Here are a few topics from one of your previous post that I wish to address (hopefully) for your benefit as well as any that might be following along.
...I have a squirrel fan to dump out extra heat. It helps that my ambient temp in the basement is cool...
...I have read up on how to control the speed of a fan. In my mind, resistance causes heat... heat causes fire...
...The reason we use a fan is not so much to toughen up the plants(even though it does) but to keep the air circulating so mildew, mold and rot doesn't move in...
I hope that squirrel fan (squirrel cage blower?) is in the same room as your grow and exhausts to the outside. If so, and you have close neighbors, at some point you may have to consider a carbon filter for odor control. Of course, if you have a permit to grow, forget the filter. It's cool (pun intended) that your grow is in the basement.

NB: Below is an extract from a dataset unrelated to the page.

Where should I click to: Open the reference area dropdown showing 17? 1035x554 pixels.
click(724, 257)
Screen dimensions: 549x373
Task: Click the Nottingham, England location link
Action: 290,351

I'm glad you're reading up "on how to control the speed of a fan" and you are correct about the "resistance causes heat" thingy (though friction also causes heat in a motor). Without getting too technical, your three speed motor is actually three motors in one, each with a different number of windings, each winding being wound with a different size wire. I just want you to have the fan set at the proper speed (usually high), and used with the proper variable speed controller.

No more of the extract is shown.